▶ **Passage to read**
╔══

Broken World

You know that tingly feeling you get when you read something, look at a picture, or hear a song that subtly and effortlessly changes the way you think?

I don’t know about you, but for me thoughts, ideas and emotions can often feel like puzzles that stubbornly demand a solution, until something or someone helps make the problem evaporate or dissolve. Suddenly I can zoom in, out or around the problem, and it is utterly transformed. As that philosophical trickster Ludwig Wittgenstein wrote:

It is not surprising that the deepest problems are in fact not problems at all.

A few months ago, a tweet from Matt Kirschenbaum had this effect on me.

It wasn’t the tweet itself, so much as what the tweet led to: Steven Jackson‘s Rethinking Repair, which recently appeared in the heady sounding Media Technologies Essays on Communication, Materiality, and Society.

I’ve since read the paper three or four times, taken notes, underlined stuff to follow up on, etc. I’ve been meaning to write about it here, but I couldn’t start…I suppose for reasons that are (or will become) self evident. The paper is like a rhizome that brings together many strands of thought and practice that are directly relevant to my personal and professional life.

I’ve spent the last decade or so working as a software developer in the field of digital preservation and archives. On good days this seems like a surprisingly difficult thing, and on the bad days it seems more like an oxymoron…or an elaborate joke.

At home I’ve spent the last year helping my wife start a business to change our culture one set of hands at a time, while trying to raise children in a society terminally obsessed with waste, violence and greed…and a city addicted to power, or at least the illusion of power.

╚══

▶ **Data provided**
╔══

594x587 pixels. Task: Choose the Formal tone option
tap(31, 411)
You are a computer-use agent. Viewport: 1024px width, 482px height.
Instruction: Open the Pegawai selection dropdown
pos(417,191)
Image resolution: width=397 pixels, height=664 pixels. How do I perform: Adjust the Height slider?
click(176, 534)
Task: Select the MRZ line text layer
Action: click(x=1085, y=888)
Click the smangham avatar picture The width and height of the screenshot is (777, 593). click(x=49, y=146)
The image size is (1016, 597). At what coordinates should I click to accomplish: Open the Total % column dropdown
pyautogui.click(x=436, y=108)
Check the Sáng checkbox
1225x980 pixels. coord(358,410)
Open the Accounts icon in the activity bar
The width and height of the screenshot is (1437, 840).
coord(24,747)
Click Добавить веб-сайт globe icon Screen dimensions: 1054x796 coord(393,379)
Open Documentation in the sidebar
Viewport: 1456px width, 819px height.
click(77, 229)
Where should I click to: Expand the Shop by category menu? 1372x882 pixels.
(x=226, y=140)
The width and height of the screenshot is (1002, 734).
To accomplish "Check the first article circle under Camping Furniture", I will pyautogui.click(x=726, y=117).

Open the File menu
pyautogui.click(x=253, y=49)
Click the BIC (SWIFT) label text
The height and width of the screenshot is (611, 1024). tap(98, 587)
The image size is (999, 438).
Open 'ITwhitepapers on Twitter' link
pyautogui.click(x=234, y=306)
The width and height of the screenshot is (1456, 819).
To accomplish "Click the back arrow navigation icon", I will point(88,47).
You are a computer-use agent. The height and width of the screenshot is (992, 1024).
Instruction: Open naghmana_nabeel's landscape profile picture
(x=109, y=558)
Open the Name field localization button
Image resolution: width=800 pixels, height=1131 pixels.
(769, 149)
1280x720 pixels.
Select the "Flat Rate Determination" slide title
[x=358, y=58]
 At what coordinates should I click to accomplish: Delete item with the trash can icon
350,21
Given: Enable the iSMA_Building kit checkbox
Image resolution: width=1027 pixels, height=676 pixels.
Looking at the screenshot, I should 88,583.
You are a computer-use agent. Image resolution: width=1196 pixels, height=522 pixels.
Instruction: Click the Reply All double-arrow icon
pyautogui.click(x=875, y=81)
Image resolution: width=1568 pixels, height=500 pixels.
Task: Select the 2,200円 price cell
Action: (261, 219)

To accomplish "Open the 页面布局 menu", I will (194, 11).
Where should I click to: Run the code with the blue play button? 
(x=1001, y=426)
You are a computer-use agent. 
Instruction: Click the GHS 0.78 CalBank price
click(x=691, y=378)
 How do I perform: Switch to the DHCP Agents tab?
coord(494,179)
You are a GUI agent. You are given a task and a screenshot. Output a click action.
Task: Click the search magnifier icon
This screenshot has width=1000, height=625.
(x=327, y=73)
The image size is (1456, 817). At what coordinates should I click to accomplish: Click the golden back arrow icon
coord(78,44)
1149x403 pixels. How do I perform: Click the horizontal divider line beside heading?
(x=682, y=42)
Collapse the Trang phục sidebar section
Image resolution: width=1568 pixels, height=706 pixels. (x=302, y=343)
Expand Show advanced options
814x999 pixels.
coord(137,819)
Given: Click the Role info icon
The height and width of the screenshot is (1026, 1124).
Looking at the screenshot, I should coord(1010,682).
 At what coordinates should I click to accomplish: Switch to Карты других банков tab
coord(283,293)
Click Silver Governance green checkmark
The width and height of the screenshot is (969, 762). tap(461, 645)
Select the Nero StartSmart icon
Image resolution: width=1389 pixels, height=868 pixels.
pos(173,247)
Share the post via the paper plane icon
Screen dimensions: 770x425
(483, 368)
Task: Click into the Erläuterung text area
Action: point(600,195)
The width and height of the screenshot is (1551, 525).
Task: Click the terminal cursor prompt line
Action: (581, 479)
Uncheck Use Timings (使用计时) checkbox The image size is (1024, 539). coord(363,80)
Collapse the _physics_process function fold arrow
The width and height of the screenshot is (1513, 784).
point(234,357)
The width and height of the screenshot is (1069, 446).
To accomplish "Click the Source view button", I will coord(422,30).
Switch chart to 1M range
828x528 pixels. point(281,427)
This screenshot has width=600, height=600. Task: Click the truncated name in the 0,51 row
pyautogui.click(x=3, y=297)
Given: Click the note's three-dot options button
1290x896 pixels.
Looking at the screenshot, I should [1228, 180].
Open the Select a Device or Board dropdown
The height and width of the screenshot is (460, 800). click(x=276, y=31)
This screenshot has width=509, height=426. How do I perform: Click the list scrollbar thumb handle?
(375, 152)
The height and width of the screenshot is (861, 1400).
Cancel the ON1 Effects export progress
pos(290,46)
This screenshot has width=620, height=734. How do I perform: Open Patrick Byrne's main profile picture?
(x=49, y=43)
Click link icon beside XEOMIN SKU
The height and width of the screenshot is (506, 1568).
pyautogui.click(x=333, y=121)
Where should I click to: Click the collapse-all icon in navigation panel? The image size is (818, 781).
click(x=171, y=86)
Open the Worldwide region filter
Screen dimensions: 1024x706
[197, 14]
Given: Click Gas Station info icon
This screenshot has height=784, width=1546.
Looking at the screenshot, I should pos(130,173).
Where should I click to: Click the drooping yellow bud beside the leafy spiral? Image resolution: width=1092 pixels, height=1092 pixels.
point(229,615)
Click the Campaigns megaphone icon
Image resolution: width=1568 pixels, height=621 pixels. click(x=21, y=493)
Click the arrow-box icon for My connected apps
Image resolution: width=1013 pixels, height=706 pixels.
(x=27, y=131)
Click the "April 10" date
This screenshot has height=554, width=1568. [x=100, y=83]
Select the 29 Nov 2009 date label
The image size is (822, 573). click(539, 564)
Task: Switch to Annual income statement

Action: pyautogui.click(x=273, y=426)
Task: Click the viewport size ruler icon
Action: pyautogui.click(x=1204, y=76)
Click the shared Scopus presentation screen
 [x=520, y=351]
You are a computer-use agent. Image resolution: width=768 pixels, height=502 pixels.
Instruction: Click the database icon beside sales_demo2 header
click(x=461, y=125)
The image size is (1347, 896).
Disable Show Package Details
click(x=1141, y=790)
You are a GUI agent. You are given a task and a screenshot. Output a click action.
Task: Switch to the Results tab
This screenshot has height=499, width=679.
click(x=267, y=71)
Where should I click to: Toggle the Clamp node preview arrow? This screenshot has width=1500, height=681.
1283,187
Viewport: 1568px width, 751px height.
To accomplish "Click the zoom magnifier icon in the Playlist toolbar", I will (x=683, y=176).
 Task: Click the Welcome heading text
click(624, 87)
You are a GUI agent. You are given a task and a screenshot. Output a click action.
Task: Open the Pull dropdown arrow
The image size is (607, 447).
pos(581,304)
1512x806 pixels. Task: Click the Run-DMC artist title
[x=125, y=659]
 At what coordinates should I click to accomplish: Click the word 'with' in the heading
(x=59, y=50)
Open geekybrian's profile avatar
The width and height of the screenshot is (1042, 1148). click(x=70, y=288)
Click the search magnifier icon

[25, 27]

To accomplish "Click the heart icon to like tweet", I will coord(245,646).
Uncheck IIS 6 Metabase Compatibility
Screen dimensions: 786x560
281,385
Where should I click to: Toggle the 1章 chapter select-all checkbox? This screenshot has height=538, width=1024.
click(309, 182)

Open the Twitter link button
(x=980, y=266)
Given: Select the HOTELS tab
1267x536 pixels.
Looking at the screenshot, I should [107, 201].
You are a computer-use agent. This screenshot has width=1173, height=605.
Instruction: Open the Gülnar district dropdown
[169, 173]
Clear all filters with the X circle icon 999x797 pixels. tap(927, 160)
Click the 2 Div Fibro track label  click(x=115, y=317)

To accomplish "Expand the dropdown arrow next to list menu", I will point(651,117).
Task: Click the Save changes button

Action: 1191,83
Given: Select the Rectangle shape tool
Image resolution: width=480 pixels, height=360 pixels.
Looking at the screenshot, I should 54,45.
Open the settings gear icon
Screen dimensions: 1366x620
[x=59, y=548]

╚══

▶ **Given request**
Condense the paragraph of the "Broken World" essay above that begins "I’ve since read the paper" into two sentences, keeping its main facts.

▶ **Correct result**
I’ve read the paper three or four times, taking notes and underlining points to follow up, and though I’ve meant to write about it, I couldn’t start. Like a rhizome, it brings together many strands of thought and practice directly relevant to my personal and professional life.